RFR: Fix SCCache closing races
Aleksey Shipilev
shade at openjdk.org
Wed Sep 4 21:53:18 UTC 2024
On Wed, 4 Sep 2024 12:46:31 GMT, Aleksey Shipilev <shade at openjdk.org> wrote:
> I have been scratching my head why Leyden builds crash with multiple iterations of `HelloStream` example.
>
> The crashes are of various shapes, but they have a similar clue: it happens when we touch `SCCache` when it was already closed: `hs_err` shows we have called `before_exit`, `gdb` shows `SCCache::_cache` is already `nullptr`, but the crashes are in compiler code that accesses `SCCache`.
>
> Looking at `SCCache` closing code, I found two major bugs:
>
> 1. For cache writer side, we piggyback on `Compile_lock` to abitrate the access to maybe-closing cache. That does not work: in `ciEnv::register_method`, we already have `SCEntry*` in our hands, and once we acquire the `Compile_lock`, the whole `SCCache` might be gone, `SCEntry*` points to garbage, and we SEGV. This one is easy to solve: check that cache is still on, under the lock.
>
> 2. For cache reader side, we have a `reading_nmethod` counter, which is supposed to track how many nmethod readers are currently active. Unfortunately, this is still racy: nothing prevents new nmethod readers to appear _"after"_ we closed the cache. So those nmethod readers can access the cache in invalid state. There is also piggybacking on `Compilation_lock`, which AFAICS is for WhiteBox paths! So this is not great. I replaced the whole thing with carefully tracking the nmethod reader counts, and making sure we have the phasing right.
>
> Eliminating `Compilation_lock` wait improves performance and variance on short workloads as well.

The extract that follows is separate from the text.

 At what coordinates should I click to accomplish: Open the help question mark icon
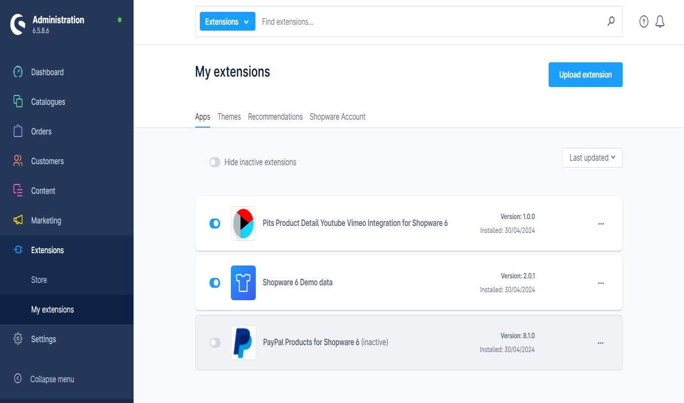pyautogui.click(x=643, y=21)
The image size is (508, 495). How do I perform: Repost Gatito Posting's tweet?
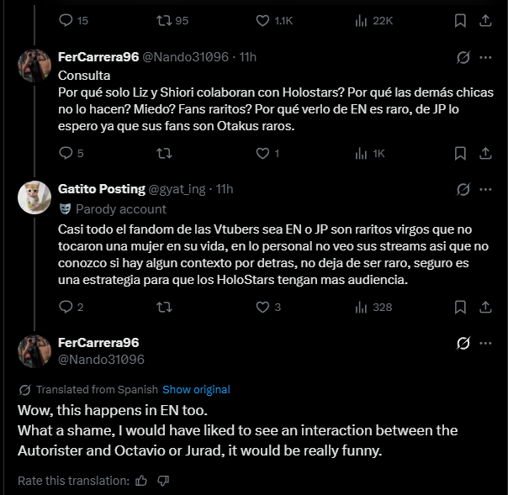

Observe:
>
>
> $ rm -f app.cds*; taskset -c 0-7 hyperfine -w 50 -r 100 "build/linux-x86_64-server-release/images/jdk/bin/java -XX:CacheDataStore=app.cds -Xmx256m -Xms256m -XX:+UnlockExperimentalVMOptions -XX:+UseEpsilonGC -cp hellostream.jar HelloStream"
>
> # BEFORE (this also crashes every so often)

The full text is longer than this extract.